--- Material provided ---

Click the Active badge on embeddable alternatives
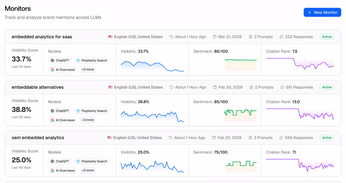[x=327, y=87]
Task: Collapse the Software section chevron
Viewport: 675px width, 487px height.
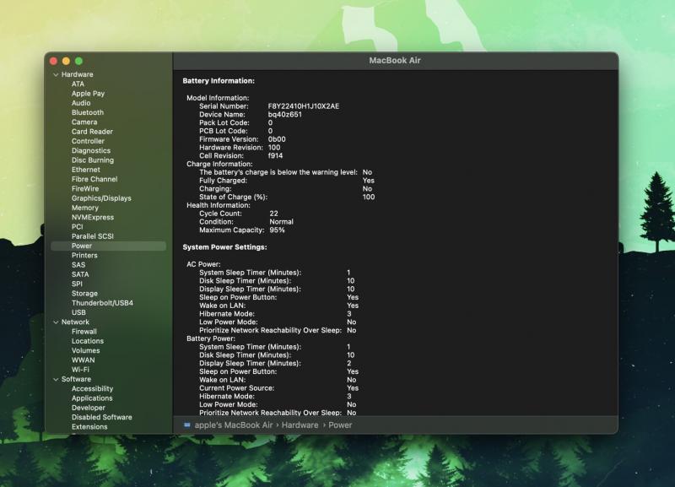Action: [56, 379]
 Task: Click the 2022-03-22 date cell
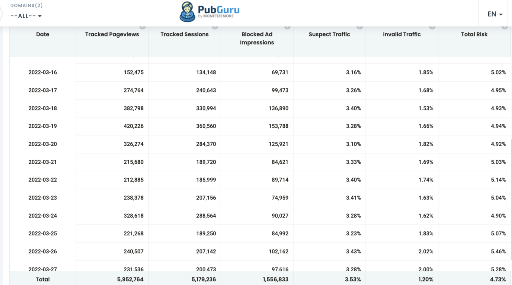point(43,180)
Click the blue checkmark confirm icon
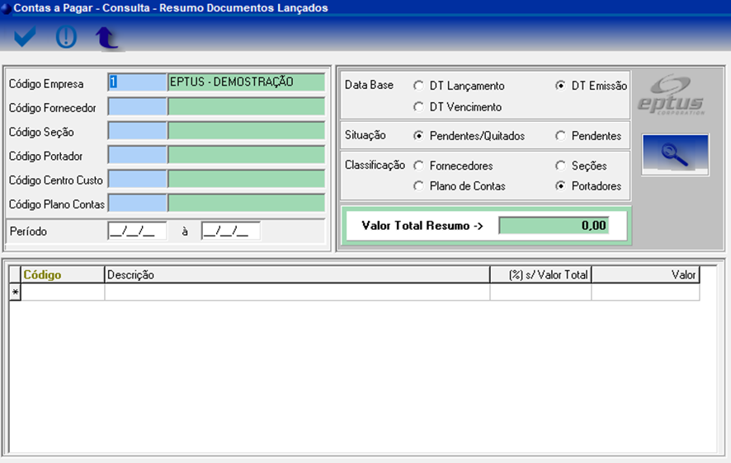The height and width of the screenshot is (463, 731). (26, 37)
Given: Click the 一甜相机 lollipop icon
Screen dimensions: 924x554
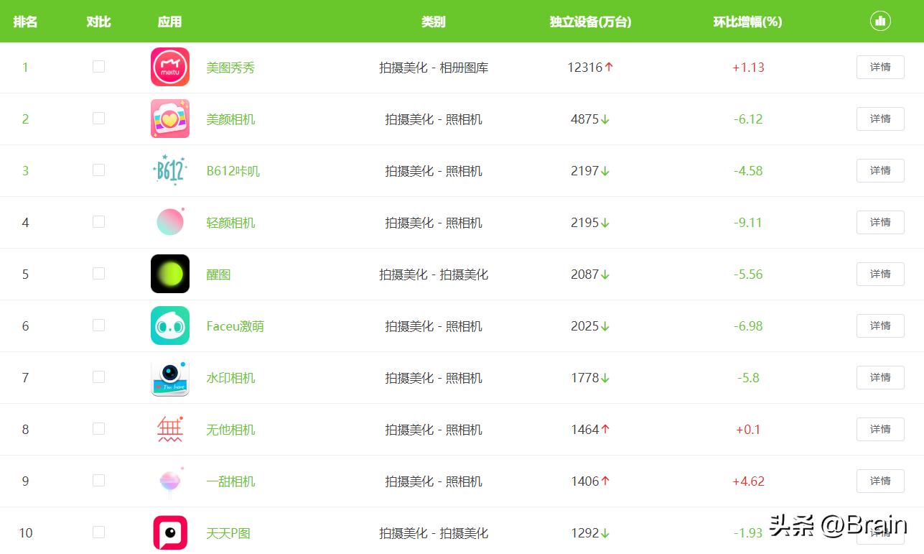Looking at the screenshot, I should 169,481.

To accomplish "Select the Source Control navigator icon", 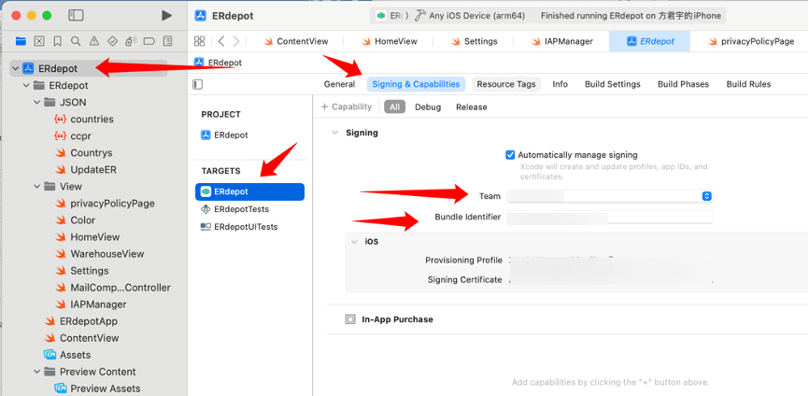I will (39, 41).
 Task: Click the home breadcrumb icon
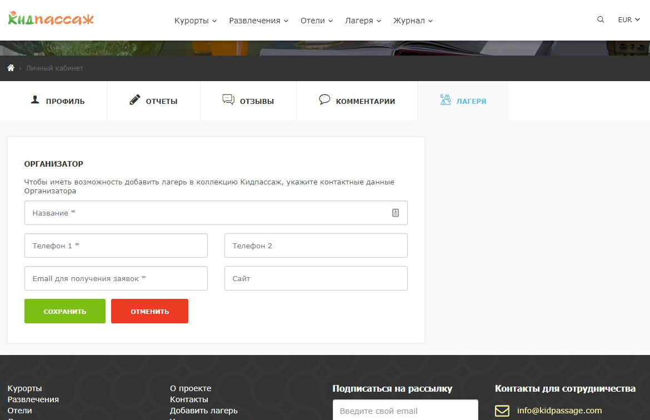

---

## [Exercise goal]
Find every line in the material above that contains the string "Task" and copy each one in full. Matching is case-sensitive.

## [Solution to this problem]
Task: Collapse the Software section chevron
 Task: Click the 2022-03-22 date cell
 Task: Click the home breadcrumb icon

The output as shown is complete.